Le vin rouge ne peut être obtenu qu’à partir de raisin noir. Le raisin est tout d’abord trié, éraflé. Cela consiste à séparer la rafle des grains. Il est ensuite foulé en évitant d'écraser les pépins, ce qui donne le moût, un mélange de peau, de pulpe et de pépins puis pressé. Le moût est mis en cuve (bois ou inox de plus en plus courant) où se dérouleront la macération et les différentes fermentations.

Table de tire des grappes de raisins

Pressoir pneumatique
La macération c’est le processus qui donne la couleur au vin. En effet, dans les pépins et dans la peau des raisins il y a des macromolécules (polyphénols appelées tanins ou anthocyanes) responsables de la couleur du vin. Le moût (jus de raisin non fermenté) est en contact avec les pépins et la peau afin d’extraire naturellement ces macromolécules. Certains procédés sont utilisés comme le relargage qui consiste à pomper le moût (moins dense donc en dessous des pépins et des peaux qui flottent) et à le vaporiser en haut de cuve pour obtenir une meilleure extraction.
Tout d'abord, la fermentation alcoolique dans un milieu chauffé entre 20 °C et 25 °C va transformer les sucres en alcool (à raison de 15 à 18 grammes de sucres pour un degrés d'alcool) afin d’obtenir au final un degrés d’alcool (principalement de l’éthanol) compris entre 10° et 15° et donc un pourcentage d’eau minimum de 85%.

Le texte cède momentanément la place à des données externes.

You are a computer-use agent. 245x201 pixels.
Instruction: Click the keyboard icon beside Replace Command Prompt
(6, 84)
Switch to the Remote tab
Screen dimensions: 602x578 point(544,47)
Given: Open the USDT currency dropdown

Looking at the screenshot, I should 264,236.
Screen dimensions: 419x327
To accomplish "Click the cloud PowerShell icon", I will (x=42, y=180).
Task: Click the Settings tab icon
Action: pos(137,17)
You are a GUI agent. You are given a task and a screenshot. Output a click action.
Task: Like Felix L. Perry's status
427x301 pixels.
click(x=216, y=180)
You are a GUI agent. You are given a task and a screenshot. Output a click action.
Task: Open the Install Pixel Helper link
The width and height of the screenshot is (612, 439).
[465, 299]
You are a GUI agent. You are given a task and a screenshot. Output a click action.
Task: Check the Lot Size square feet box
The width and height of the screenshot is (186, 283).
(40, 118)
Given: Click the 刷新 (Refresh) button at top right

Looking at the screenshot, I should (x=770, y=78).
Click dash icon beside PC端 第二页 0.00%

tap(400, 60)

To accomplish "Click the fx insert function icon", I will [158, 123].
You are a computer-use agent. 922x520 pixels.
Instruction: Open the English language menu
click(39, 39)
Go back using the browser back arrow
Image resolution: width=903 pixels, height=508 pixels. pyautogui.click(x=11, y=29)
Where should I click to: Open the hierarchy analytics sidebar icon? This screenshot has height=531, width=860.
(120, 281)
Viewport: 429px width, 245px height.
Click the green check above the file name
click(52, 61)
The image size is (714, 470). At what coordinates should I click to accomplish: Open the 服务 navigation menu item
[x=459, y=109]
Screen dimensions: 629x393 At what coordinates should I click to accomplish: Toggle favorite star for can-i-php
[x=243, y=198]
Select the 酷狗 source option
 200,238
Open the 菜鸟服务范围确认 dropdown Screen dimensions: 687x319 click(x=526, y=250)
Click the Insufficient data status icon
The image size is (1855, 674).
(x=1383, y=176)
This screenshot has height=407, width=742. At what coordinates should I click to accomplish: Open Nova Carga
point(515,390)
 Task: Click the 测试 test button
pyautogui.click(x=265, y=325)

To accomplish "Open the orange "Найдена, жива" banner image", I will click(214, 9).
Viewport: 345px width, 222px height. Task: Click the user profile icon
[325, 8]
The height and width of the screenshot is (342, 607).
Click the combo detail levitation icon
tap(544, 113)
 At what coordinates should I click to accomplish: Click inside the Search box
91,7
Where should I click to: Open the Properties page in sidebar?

Après la période de macération, le jus est séparé des éléments solides par soutirage ou simple écoulage. On obtient alors le vin de goutte. Le vin de presse (15% de la récolte), de qualité inférieure mais plus riche en tanins et en substances végétales, provient du pressurage ou de l'essorage du marc. Le vin de presse servira plus dans l'élaboration des second vins. En cuves séparés, ils incubent quelques semaines encore à une température de 18 à 20°C.
Ensuite se sont deux fermentations (malo-lactique et alcoolique) qui vont jouer un rôle important dans l’élaboration du vin.
La fermentation malo-lactique est la fermentation qui va transformer l’acide malique (par exemple l’acide contenu dans les pommes) en acide lactique (acide contenu dans le lait). Cette fermentation a donc pour but de diminuer l’acidité du vin car sinon il serait imbuvable.
Pour finir, le vin est mis en barriques de chênes pour son élevage, pour une durée plus ou moins longue (de 6 mois à 2 ans pour les grands vins). Il faut savoir que le degrés de chauffe de la barrique joue sur les caractères gustatifs et olfactifs que le vin dégagera après l'élevage.

Litres |
Régions |
215 |
Beaujolais |
200 - 225 |
Bordeaux |
228 |
Bourgogne |
Pour compenser l'évaporation et éviter le développement des bactéries au contact de l'air on va "ouiller", c'est à dire rajouter du vin une à deux fois par semaine. Pendant ce temps, lie et autres sédiments se déposent au fond de la barriques. Il faut alors, jusqu'à quatre fois par an, soutirer le vin pour le transferer dans un tonneau propre. La qualité du fût est essentielle. Il ne suffit pas qu'un fût soit de chêne, il doit aussi être neuf. Au bout de trois ans, l'effet du bois est totalement épuisé.

L'ouillage.
C'est après que vient l'assemblage du vin et la dégustation.

Après il peut être effectué des traitements sur le vin comme des collages ou des tanisages.